Scientists and engineers are increasingly turning to nature to find ways of creating better, tougher, more agile and more versatile robots.

The latest inspiration has been found in the tails of marine seahorses, which feature square bony plates — not something normally seen in nature, where cylindrical shapes are more common for animal tails.

Researchers looking to improve their robots have found the square shape improves the flexibility of seahorse tails without compromising their strength.

It's just the latest in a series of techniques and structures taken from nature that have found their place in robotics.

Tiny robots with a rounded outer shell modeled on that of the cockroach have proven their ability to move through densely-cluttered obstacles, something anyone watching a cockroach scuttle around a kitchen after the lights are turned on, would recognize.

"This is a terrestrial analogy of the streamlined shapes that reduce drag on birds, fish, airplanes and submarines as they move in fluids," lead study author Chen Li of the University of California, Berkeley told Tech Times. "We call this 'terradynamic' streamlining."
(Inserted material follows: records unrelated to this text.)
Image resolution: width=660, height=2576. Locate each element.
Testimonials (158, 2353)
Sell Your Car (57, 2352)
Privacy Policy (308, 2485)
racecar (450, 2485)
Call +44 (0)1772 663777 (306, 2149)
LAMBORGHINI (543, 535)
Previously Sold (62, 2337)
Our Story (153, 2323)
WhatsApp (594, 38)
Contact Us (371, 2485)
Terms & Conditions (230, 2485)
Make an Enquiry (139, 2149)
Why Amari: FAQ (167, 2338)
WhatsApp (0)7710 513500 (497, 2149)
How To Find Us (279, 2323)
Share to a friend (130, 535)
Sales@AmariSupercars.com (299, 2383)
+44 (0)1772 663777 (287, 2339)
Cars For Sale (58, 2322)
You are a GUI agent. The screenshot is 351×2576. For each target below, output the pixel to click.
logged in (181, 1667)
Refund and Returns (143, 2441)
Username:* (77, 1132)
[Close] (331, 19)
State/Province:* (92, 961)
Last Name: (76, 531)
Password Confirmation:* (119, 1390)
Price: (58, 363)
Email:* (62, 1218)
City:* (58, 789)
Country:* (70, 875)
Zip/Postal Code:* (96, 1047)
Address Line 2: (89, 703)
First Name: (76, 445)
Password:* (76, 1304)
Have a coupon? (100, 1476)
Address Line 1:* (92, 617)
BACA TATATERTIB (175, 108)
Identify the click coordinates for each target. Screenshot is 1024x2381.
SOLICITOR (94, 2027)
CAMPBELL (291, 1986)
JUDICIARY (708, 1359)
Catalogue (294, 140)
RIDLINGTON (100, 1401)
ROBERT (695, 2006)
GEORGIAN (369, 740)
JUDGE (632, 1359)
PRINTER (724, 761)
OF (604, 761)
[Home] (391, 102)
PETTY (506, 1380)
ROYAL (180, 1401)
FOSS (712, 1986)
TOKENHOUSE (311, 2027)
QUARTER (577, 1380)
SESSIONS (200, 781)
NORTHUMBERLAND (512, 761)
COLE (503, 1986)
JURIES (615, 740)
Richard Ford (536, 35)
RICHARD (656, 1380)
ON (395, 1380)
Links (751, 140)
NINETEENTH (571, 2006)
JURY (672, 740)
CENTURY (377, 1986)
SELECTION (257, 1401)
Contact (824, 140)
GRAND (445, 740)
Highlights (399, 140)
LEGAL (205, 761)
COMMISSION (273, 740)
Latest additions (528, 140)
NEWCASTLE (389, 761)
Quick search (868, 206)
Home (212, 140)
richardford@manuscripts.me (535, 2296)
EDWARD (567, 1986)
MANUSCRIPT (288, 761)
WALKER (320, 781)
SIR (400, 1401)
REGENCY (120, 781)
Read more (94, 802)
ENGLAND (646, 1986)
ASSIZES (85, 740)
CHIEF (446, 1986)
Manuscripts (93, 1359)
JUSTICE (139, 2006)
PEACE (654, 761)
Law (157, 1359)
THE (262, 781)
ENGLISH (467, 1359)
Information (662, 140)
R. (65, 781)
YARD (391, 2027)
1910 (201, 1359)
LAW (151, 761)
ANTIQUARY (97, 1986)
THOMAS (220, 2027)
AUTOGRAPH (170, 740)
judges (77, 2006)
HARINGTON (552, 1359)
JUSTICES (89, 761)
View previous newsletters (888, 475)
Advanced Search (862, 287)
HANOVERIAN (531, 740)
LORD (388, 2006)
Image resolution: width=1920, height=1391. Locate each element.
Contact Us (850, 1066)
A robotics company in Massachusetts has looked to birds to create grasping legs that may someday allow small drones to perch in trees or on wires. The robotic legs, with a motorized claw to tightly hold onto a surface, could help the drone remain upright while observing a distant target.

In confined areas or indoor spaces, the legs could also help the drones to walk and move around to improve their observation vantage points, the researchers say.

Another animal technique useful for sensing and exploring their environment is whiskers — think of the housecat — and scientists have been working on developing "e-whiskers" that can detect slight air movements.

"Whiskers are hairlike tactile sensors used by certain mammals and insects to monitor wind and navigate around local obstacles," say researchers at the University of California who've developed highly sensitive whiskers of carbon nanotubes that can be affixed to robots to provide additional sensing capabilities for navigating their surroundings.

Marine creatures have also provided inspiration for engineers; researchers at the National University of Singapore have been working to create robotic turtles capable of deep ocean missions such as underwater surveillance, oceanic surveys and more deep sea operations.

The robotic turtle will be autonomous, with a computer brain guiding it through difficult underwater environments, the researchers say.

There are probably animals in our world that haven't yet inspired robot design — but you can bet robot engineers aren't going to overlook any possible inspirations from the natural world.